**Material for the task**.
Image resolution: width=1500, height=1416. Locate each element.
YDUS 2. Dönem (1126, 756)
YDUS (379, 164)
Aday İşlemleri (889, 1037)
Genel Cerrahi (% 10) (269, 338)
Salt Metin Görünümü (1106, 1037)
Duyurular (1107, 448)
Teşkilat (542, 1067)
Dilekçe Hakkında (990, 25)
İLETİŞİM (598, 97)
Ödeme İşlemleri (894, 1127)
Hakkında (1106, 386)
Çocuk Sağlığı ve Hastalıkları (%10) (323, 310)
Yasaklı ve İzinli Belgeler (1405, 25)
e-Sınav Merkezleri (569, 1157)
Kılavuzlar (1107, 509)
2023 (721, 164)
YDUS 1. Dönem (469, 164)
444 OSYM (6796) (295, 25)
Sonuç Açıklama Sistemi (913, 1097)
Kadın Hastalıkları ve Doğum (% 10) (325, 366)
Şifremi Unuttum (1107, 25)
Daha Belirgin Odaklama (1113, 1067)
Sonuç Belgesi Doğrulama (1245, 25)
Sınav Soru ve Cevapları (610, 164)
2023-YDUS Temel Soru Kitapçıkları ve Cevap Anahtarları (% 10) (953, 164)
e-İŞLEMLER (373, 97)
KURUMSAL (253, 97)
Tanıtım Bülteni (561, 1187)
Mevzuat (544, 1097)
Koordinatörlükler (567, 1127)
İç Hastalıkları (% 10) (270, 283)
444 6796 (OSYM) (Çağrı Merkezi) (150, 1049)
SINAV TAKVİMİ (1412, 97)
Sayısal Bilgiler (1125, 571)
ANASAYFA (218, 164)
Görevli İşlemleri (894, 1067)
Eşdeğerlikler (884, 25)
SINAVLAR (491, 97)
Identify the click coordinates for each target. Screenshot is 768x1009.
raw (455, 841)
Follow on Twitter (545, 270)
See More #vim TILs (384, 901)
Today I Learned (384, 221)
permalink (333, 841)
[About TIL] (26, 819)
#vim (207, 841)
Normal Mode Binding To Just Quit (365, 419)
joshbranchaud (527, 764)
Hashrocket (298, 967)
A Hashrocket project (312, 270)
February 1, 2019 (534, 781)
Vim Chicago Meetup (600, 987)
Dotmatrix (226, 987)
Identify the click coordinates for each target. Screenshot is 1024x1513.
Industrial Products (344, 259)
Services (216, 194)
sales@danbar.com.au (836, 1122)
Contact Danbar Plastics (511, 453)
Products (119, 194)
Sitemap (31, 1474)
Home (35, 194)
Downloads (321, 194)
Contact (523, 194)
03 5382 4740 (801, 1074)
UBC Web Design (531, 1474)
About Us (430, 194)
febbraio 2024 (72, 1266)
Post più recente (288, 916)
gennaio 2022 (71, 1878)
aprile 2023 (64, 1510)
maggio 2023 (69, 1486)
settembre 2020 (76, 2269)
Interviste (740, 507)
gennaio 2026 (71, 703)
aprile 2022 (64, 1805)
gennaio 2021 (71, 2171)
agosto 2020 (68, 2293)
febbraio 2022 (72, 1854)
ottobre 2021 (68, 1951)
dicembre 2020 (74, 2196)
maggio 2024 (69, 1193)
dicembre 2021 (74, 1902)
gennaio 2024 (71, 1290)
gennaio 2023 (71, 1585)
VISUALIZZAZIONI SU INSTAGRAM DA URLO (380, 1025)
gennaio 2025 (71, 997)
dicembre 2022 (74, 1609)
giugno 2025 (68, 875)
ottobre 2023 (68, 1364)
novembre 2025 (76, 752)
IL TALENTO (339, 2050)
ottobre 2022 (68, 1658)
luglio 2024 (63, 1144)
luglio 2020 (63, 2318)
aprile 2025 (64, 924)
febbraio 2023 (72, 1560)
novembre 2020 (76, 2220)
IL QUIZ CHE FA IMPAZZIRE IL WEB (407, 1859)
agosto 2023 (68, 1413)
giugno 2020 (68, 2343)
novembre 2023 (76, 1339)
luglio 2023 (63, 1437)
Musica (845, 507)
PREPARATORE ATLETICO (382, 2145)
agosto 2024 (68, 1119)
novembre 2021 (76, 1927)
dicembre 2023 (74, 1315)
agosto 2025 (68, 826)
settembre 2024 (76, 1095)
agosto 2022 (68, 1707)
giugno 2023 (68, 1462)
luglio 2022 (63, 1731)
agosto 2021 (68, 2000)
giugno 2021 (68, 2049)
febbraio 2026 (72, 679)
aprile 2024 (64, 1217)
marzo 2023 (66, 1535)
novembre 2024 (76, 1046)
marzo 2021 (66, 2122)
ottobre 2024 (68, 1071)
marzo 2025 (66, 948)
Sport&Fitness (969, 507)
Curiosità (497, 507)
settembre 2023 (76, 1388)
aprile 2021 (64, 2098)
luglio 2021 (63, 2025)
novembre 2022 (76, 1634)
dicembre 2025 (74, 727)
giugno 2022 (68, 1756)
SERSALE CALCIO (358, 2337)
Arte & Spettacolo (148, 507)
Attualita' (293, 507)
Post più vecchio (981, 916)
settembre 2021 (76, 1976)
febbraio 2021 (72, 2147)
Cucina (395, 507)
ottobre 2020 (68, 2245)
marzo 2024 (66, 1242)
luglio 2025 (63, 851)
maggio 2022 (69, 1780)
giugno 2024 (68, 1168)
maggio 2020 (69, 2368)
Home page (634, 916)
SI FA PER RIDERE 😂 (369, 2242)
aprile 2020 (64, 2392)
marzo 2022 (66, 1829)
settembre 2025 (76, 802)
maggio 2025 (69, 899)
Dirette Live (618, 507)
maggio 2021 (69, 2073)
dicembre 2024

**Given instruction**. Reproduce every one of the rows above verbatim, leaving each line unchanged and keeping the original order.

**Response to this task**.
Image resolution: width=1500, height=1416. Locate each element.
YDUS 2. Dönem (1126, 756)
YDUS (379, 164)
Aday İşlemleri (889, 1037)
Genel Cerrahi (% 10) (269, 338)
Salt Metin Görünümü (1106, 1037)
Duyurular (1107, 448)
Teşkilat (542, 1067)
Dilekçe Hakkında (990, 25)
İLETİŞİM (598, 97)
Ödeme İşlemleri (894, 1127)
Hakkında (1106, 386)
Çocuk Sağlığı ve Hastalıkları (%10) (323, 310)
Yasaklı ve İzinli Belgeler (1405, 25)
e-Sınav Merkezleri (569, 1157)
Kılavuzlar (1107, 509)
2023 (721, 164)
YDUS 1. Dönem (469, 164)
444 OSYM (6796) (295, 25)
Sonuç Açıklama Sistemi (913, 1097)
Kadın Hastalıkları ve Doğum (% 10) (325, 366)
Şifremi Unuttum (1107, 25)
Daha Belirgin Odaklama (1113, 1067)
Sonuç Belgesi Doğrulama (1245, 25)
Sınav Soru ve Cevapları (610, 164)
2023-YDUS Temel Soru Kitapçıkları ve Cevap Anahtarları (% 10) (953, 164)
e-İŞLEMLER (373, 97)
KURUMSAL (253, 97)
Tanıtım Bülteni (561, 1187)
Mevzuat (544, 1097)
Koordinatörlükler (567, 1127)
İç Hastalıkları (% 10) (270, 283)
444 6796 (OSYM) (Çağrı Merkezi) (150, 1049)
SINAV TAKVİMİ (1412, 97)
Sayısal Bilgiler (1125, 571)
ANASAYFA (218, 164)
Görevli İşlemleri (894, 1067)
Eşdeğerlikler (884, 25)
SINAVLAR (491, 97)
Identify the click coordinates for each target. Screenshot is 768x1009.
raw (455, 841)
Follow on Twitter (545, 270)
See More #vim TILs (384, 901)
Today I Learned (384, 221)
permalink (333, 841)
[About TIL] (26, 819)
#vim (207, 841)
Normal Mode Binding To Just Quit (365, 419)
joshbranchaud (527, 764)
Hashrocket (298, 967)
A Hashrocket project (312, 270)
February 1, 2019 (534, 781)
Vim Chicago Meetup (600, 987)
Dotmatrix (226, 987)
Identify the click coordinates for each target. Screenshot is 1024x1513.
Industrial Products (344, 259)
Services (216, 194)
sales@danbar.com.au (836, 1122)
Contact Danbar Plastics (511, 453)
Products (119, 194)
Sitemap (31, 1474)
Home (35, 194)
Downloads (321, 194)
Contact (523, 194)
03 5382 4740 (801, 1074)
UBC Web Design (531, 1474)
About Us (430, 194)
febbraio 2024 (72, 1266)
Post più recente (288, 916)
gennaio 2022 (71, 1878)
aprile 2023 (64, 1510)
maggio 2023 (69, 1486)
settembre 2020 (76, 2269)
Interviste (740, 507)
gennaio 2026 (71, 703)
aprile 2022 (64, 1805)
gennaio 2021 (71, 2171)
agosto 2020 (68, 2293)
febbraio 2022 (72, 1854)
ottobre 2021 (68, 1951)
dicembre 2020 (74, 2196)
maggio 2024 (69, 1193)
dicembre 2021 (74, 1902)
gennaio 2024 (71, 1290)
gennaio 2023 (71, 1585)
VISUALIZZAZIONI SU INSTAGRAM DA URLO (380, 1025)
gennaio 2025 (71, 997)
dicembre 2022 (74, 1609)
giugno 2025 (68, 875)
ottobre 2023 (68, 1364)
novembre 2025 (76, 752)
IL TALENTO (339, 2050)
ottobre 2022 (68, 1658)
luglio 2024 (63, 1144)
luglio 2020 (63, 2318)
aprile 2025 (64, 924)
febbraio 2023 (72, 1560)
novembre 2020 (76, 2220)
IL QUIZ CHE FA IMPAZZIRE IL WEB (407, 1859)
agosto 2023 (68, 1413)
giugno 2020 (68, 2343)
novembre 2023 (76, 1339)
luglio 2023 (63, 1437)
Musica (845, 507)
PREPARATORE ATLETICO (382, 2145)
agosto 2024 (68, 1119)
novembre 2021 (76, 1927)
dicembre 2023 (74, 1315)
agosto 2025 (68, 826)
settembre 2024 (76, 1095)
agosto 2022 (68, 1707)
giugno 2023 (68, 1462)
luglio 2022 (63, 1731)
agosto 2021 (68, 2000)
giugno 2021 (68, 2049)
febbraio 2026 (72, 679)
aprile 2024 (64, 1217)
marzo 2023 (66, 1535)
novembre 2024 (76, 1046)
marzo 2021 (66, 2122)
ottobre 2024 (68, 1071)
marzo 2025 (66, 948)
Sport&Fitness (969, 507)
Curiosità (497, 507)
settembre 2023 (76, 1388)
aprile 2021 (64, 2098)
luglio 2021 (63, 2025)
novembre 2022 (76, 1634)
dicembre 2025 (74, 727)
giugno 2022 (68, 1756)
SERSALE CALCIO (358, 2337)
Arte & Spettacolo (148, 507)
Attualita' (293, 507)
Post più vecchio (981, 916)
settembre 2021 (76, 1976)
febbraio 2021 (72, 2147)
Cucina (395, 507)
ottobre 2020 (68, 2245)
marzo 2024 (66, 1242)
luglio 2025 (63, 851)
maggio 2022 (69, 1780)
giugno 2024 (68, 1168)
maggio 2020 (69, 2368)
Home page (634, 916)
SI FA PER RIDERE 😂 (369, 2242)
aprile 2020 (64, 2392)
marzo 2022 (66, 1829)
settembre 2025 (76, 802)
maggio 2025 (69, 899)
Dirette Live (618, 507)
maggio 2021 (69, 2073)
dicembre 2024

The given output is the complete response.